▸ TO DO: Retype, exactly as they appear below, the lines between the line holding "Open the Bài đánh giá tab" and the line holding "The image size is (949, 638).", both ends included.

═════ SUPPLIED RECORDS

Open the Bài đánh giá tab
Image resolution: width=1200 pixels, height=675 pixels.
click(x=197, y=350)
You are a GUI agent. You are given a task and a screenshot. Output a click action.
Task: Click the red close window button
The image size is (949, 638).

══════════
═════ SUPPLIED RECORDS

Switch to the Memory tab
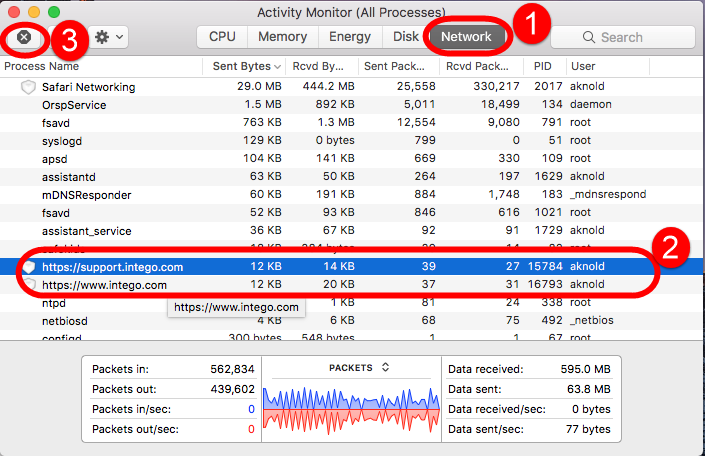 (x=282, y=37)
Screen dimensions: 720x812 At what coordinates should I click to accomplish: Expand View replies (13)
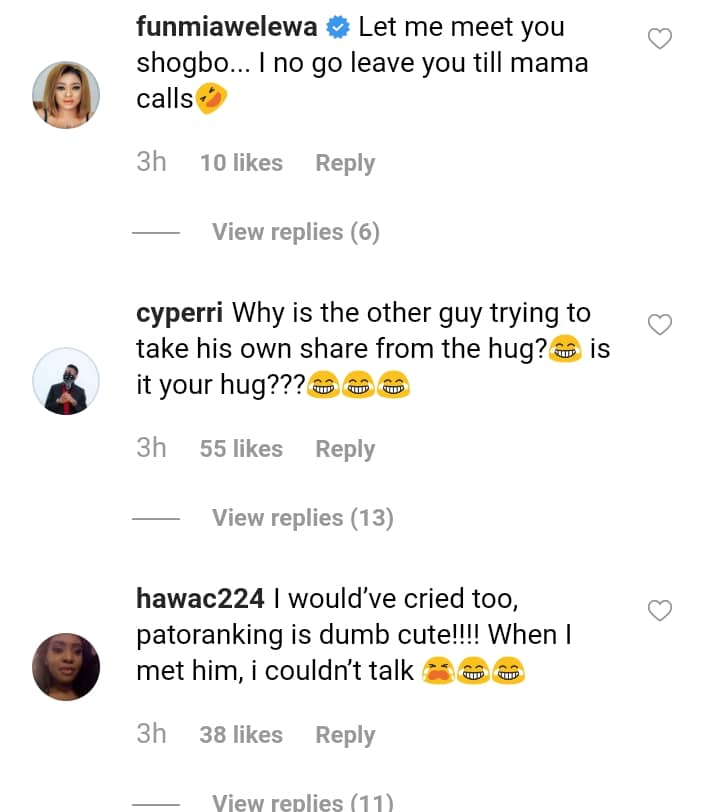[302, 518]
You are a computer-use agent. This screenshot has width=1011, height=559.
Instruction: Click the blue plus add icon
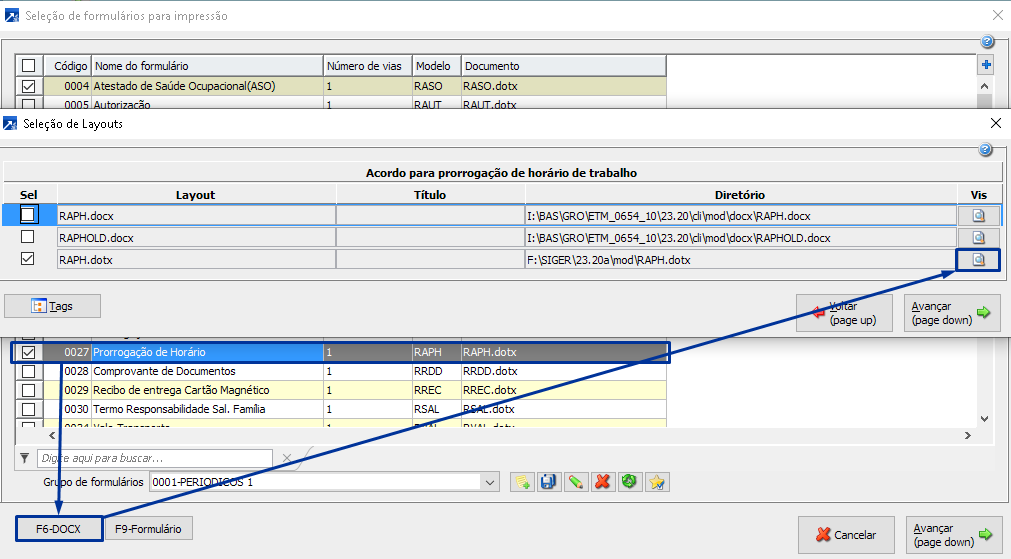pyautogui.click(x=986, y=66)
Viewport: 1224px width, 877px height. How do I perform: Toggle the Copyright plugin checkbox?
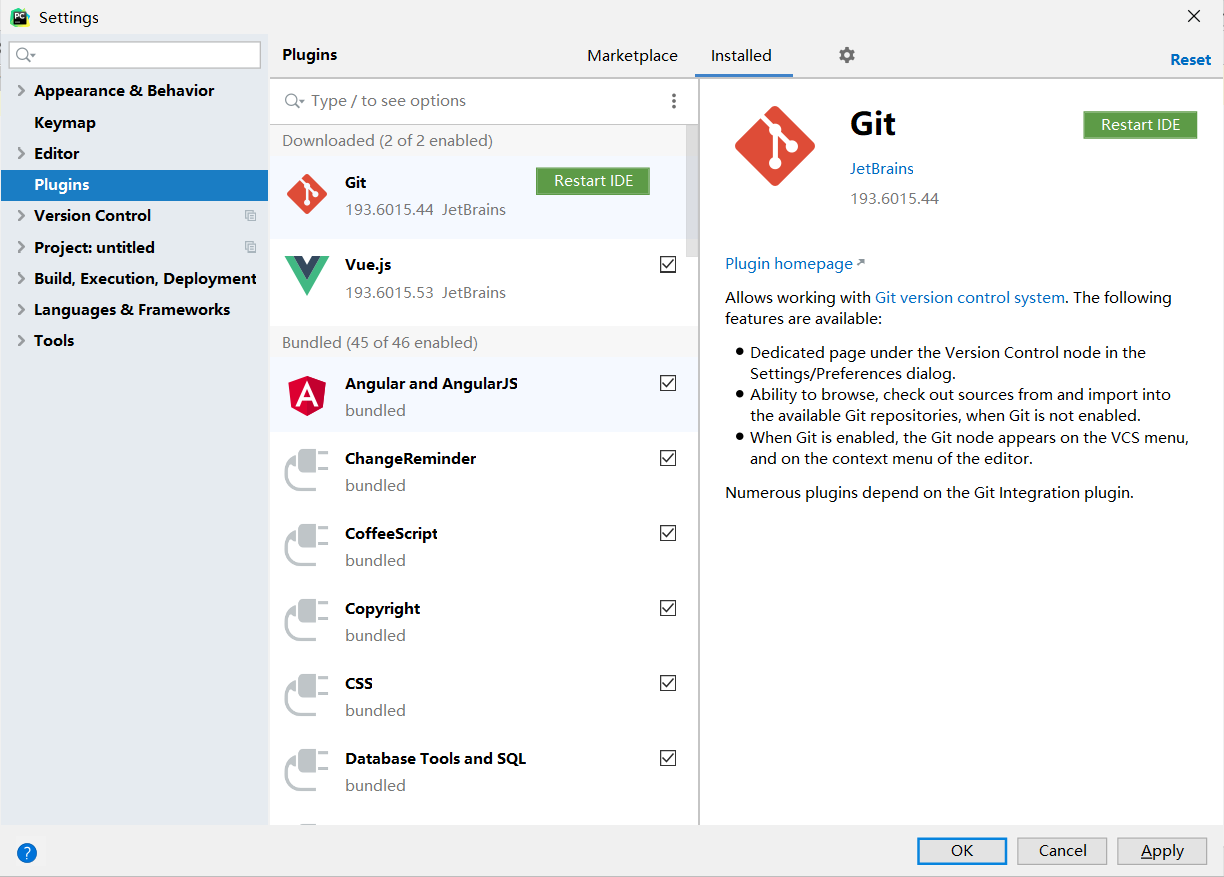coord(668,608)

══════════
═════ SUPPLIED RECORDS

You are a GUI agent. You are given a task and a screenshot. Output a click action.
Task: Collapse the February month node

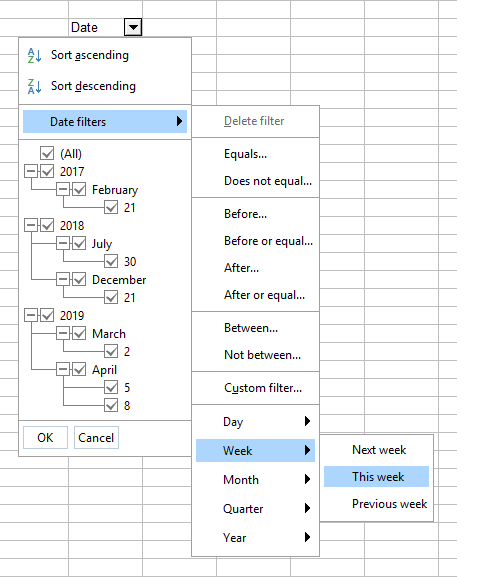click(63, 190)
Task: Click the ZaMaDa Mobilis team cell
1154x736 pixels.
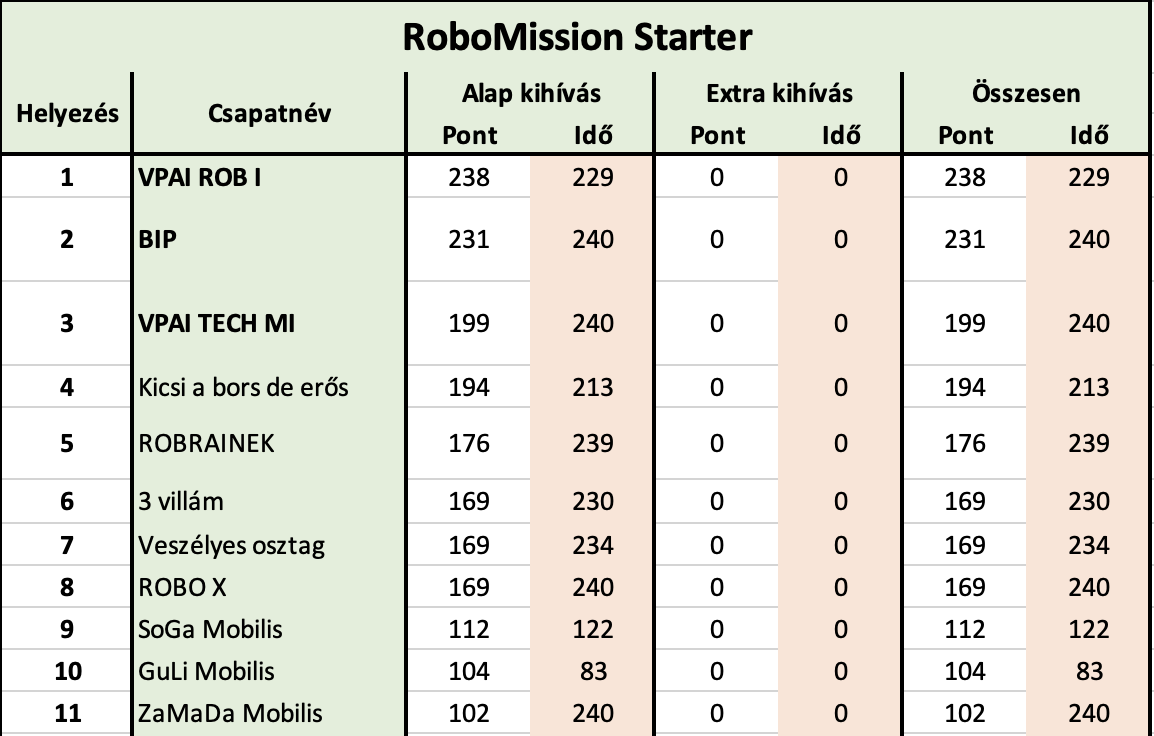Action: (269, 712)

══════════

▸ TASK RESULT:
Open the Bài đánh giá tab
Image resolution: width=1200 pixels, height=675 pixels.
click(x=197, y=350)
You are a GUI agent. You are given a task and a screenshot. Output a click action.
Task: Click the red close window button
The image size is (949, 638).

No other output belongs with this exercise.